In the past, Conn's students have developed a "safer" handgun that does not fire in the hands of an unauthorized user; an infra-red mouth-held device that allows a paraplegic to operate a computer from a bed; an automatic wheelchair brake; a bicycle helmet that offers more protection than commercial headgear; and a wheelchair lift powered by a van's exhaust.
Transportation safety regulators and educators are expected to review the new restraining bar and the test results as part of an ongoing debate on how best to protect the more than 23 million children who ride school buses twice a day throughout the United States. Each year, these trips involve about 440,000 public school buses, traveling roughly 4.3 billion miles, according to the National Highway Traffic Safety Administration, which is in the midst of a school bus safety study.

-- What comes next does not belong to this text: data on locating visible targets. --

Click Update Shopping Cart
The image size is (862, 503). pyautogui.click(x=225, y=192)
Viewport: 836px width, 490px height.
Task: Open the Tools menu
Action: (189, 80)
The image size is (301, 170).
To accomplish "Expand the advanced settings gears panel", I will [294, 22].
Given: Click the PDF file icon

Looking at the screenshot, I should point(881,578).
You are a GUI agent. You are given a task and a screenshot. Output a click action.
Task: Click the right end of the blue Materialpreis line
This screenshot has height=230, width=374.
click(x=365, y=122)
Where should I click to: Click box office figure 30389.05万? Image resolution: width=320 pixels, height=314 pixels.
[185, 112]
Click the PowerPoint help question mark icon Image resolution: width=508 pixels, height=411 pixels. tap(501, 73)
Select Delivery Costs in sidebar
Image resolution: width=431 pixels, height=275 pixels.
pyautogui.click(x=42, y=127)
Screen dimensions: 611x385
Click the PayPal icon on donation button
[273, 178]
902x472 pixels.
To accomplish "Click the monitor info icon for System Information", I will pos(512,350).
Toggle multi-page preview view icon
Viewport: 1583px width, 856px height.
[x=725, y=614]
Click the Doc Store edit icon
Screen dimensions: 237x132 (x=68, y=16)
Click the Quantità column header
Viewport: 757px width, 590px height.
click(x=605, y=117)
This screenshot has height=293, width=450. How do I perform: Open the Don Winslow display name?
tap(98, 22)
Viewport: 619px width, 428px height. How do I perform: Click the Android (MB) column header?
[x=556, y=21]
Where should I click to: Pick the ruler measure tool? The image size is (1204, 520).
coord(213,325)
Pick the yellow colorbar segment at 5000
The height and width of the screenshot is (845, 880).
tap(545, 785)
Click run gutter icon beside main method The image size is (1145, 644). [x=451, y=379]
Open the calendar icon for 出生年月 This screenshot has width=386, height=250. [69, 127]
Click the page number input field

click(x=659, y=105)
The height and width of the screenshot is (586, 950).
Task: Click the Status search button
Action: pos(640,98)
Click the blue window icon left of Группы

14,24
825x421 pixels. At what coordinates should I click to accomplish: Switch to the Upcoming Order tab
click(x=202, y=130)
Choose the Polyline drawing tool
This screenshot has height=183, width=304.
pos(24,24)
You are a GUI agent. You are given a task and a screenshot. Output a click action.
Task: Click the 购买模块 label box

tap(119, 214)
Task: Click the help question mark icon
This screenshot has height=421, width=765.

Some parents and safety experts believe seat belts should be installed in buses, but only two states require them in the most common large school buses, those weighing more than 10,000 pounds. Proponents say seat belts would reduce school bus injuries, curb behavior problems and help students get in the habit of buckling up in all vehicles. Critics, however, argue that seat belts could cause additional head and abdominal injuries and hinder evacuation of students after a crash.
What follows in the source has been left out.